Wherever the world takes you MFT, break the chains and continue to be exceptional. I promise to do the same."
Carolyn Parker
"The path of my life has never been fraught with the danger of a thrill-seeker. Instead I’ve moved with the optimistic enthusiasm of a trusting naif. My energy was focused on the so-called arts and contrived adventures along far flung but well-travelled routes. As I sit now to reflect upon one particular beacon named Mark Twight, I’m challenged to give proper weight to his appearance that cold Winter morning in Montreal.
A week prior I’d heard his name for the first time. My cousins and I, sitting in the shadow of Yosemite’s El Capitan, spoke of moving "fast and light" in the mountains. Twight, they said, was the obvious authority on the matter.
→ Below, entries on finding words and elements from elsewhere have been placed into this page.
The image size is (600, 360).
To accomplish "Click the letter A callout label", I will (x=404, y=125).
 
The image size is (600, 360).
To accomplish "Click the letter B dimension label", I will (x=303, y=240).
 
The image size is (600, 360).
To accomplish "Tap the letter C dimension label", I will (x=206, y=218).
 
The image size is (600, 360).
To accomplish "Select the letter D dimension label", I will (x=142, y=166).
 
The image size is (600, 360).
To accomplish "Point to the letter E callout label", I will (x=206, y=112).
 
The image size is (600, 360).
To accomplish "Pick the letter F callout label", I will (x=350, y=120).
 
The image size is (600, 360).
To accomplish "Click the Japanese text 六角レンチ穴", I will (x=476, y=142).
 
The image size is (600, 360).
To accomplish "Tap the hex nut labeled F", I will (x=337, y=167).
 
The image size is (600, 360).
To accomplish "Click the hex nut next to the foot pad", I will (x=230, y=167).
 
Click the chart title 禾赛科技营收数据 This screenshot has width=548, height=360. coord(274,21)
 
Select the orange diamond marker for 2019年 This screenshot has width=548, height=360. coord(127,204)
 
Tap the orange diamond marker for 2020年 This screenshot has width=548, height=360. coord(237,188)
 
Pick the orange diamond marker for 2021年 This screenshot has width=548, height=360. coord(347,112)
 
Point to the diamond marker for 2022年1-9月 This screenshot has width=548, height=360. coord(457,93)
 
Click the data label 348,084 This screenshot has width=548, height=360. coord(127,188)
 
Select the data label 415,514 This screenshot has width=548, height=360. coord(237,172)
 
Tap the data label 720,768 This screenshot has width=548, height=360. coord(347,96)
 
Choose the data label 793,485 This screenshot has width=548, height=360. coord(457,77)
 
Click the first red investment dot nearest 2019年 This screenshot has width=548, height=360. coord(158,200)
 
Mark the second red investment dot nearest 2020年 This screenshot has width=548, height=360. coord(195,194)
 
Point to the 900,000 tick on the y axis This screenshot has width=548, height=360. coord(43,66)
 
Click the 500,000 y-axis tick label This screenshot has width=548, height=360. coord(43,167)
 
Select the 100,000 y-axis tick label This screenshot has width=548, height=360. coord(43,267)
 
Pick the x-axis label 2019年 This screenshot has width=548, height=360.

Jump ahead seven days and I’m on the set of 300 and shaking Mark's hand in quiet astonishment of such a coincidence and with the nervousness felt before a christening of sweat in the Spartan warehouse he called a gym.
It was 2005, I had an idea of what a gym should look like. They were filled with complicated machines isolating particular muscles. The undeniable exactitude of it all was reinforced by stickers of skinless men whose muscles gleamed as they were targeted. To find myself in Thermopylae’s concrete and drywall expanse with nothing recognizable except a truck tire was shocking and inspiring. I was not struck by the physiques of the stuntmen walking around in their leather shorts and crimson robes but of the creativity that had to be expressed in that space. It wasn’t the gear, it was the thinking that distinguished the 300 gym. That space seemed to be a workshop, a lab, an artist's studio in which Mark was crafting so much more than men. Curiosity piqued, I dove in. And with the film’s release, many more would discover and follow.
Learning and experimentation begat friendship, friendship swirled with work, and time honed it all into today’s good fortune. Mark Twight is someone I get to greet almost daily with a smile. I get to train in an on-set gym not dissimilar to that 300 gym (albeit better stocked with the trappings of an evolved enterprise). Eleven years later, the spirit of creativity has not wavered. Inspiration and deep understanding remain a paramount concern, and his pursuits, discoveries and thoughts, generously shared, now affect legions of people better for it.
I know in my heart that my life was changed in Montreal., that my body was changed by Mark's instruction and that I remain inspired. My optimism hurtles me forward, confident in Mark’s continued effort. For all of it, I am grateful."